2. Apotek Rakyat dilarang menyimpan dan menyerahkan narkotika dan psikotropika
pada Pasal 5 ayat 2, yang artinya peraturan ini membatasi peran dan wewenang
apoteker atas pekerjaan kefarmasian yang salah satunya wewenang untuk
menyerahkan psikotropika dan narkotika. Sehingga pasal tersebut bertentangan
dengan :
a. Undang‐Undang Kesehatan No. 36 Tahun 2009 Pasal 108 ayat 1
b. Peraturan Pemerintah No. 51 Tahun 2009 tentang Pekerjaan Kefarmasian Pasal 1
ayat 1
c. undang‐Undang No. 5 Tahun 1997 tentang Psikotropika
d. Undang‐Undang No. 35 Tahun 2009 tentang Narkotika
Sebab-sebab Apotek Rakyat ditiadakan :

1. Apotek Rakyat telah terbukti mendistribusi yang menjadi pemasok obat ilegal, obat
palsu, obat kadaluwarsa dan obat-obatan yang sudah rusak.

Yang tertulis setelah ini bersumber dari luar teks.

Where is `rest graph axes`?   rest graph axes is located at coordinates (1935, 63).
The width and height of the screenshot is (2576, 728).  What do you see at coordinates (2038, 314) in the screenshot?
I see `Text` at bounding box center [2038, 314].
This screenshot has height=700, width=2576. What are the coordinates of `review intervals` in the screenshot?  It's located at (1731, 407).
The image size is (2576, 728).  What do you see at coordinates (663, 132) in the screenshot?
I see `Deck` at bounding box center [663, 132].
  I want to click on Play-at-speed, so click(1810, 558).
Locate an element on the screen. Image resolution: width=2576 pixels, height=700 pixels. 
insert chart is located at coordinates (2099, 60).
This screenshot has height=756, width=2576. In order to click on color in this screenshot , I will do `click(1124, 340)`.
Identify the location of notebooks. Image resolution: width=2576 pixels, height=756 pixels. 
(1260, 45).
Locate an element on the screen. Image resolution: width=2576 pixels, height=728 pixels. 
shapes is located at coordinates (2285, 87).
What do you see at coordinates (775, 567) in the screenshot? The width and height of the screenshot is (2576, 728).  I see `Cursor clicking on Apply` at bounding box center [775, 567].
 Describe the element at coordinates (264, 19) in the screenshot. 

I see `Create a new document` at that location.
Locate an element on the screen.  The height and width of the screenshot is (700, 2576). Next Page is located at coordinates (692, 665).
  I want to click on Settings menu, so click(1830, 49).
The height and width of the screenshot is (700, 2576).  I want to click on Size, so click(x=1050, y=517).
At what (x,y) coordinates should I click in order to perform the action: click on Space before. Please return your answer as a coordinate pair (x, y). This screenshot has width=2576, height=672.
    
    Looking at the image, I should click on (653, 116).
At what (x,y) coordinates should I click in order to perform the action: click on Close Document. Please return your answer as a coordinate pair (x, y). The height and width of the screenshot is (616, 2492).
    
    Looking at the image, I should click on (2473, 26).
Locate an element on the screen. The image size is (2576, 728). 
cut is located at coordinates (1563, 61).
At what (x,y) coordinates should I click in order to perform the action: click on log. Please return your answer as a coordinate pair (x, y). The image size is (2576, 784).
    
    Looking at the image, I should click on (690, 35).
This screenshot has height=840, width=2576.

2. Menjelma menjadi sumber distorsi peredaran obat secara ilegal termasuk vaksin
palsu.
3. Menjual bebas obat-obatan yang seharusnya memakai resep dokter dan tempat
peredaran obat ilegal.
4. Dalam menjalankannya dilakukan oleh Lembaga yang bukan tenaga kesehatan yang
tidak mempunyai keahlian dan kewenangan sesuai dengan ketentuan peraturan
perundang‐undangan.
5. Dalam hal ini Apotek rakyat terbukti telah melanggar dan bertentangan dengan
Peraturan Menteri Kesehatan No. 284/MENKES/PER/III/2007 dan Sejumlah
peraturan dan perundang-undangan yang berkaitan dengan Kesehatan maupun
kefarmasian yang tidak sesuai dengan ketentuan apotek berdasarkan peraturan
perundang-undangan yang berlaku.
KESIMPULAN

Dari kasus ini dapat ditarik kesimpulan, bahwa Apotek harus memperhatikan
ketentuan-ketentuan dalam undang-undang dengan mengikuti standar pelayanan kefarmasian
di Indonesia. Disamping itu, Apotek juga harus mengacu pada Kode Etik Apoteker
Indonesia dan juga Undang-undang kefarmasian yg berlaku, apabila sarana kefarmasian
tersebut lalai dalam melaksanakan kewajiban dan tugasnya maka Lembaga tersebut dapat
dikenakan sanksi oleh undang-undang dan ketentuan yang berlaku. Apotek maupun apoteker
dapat dijadikan tersangka karena melanggar undang-undang yang berlaku.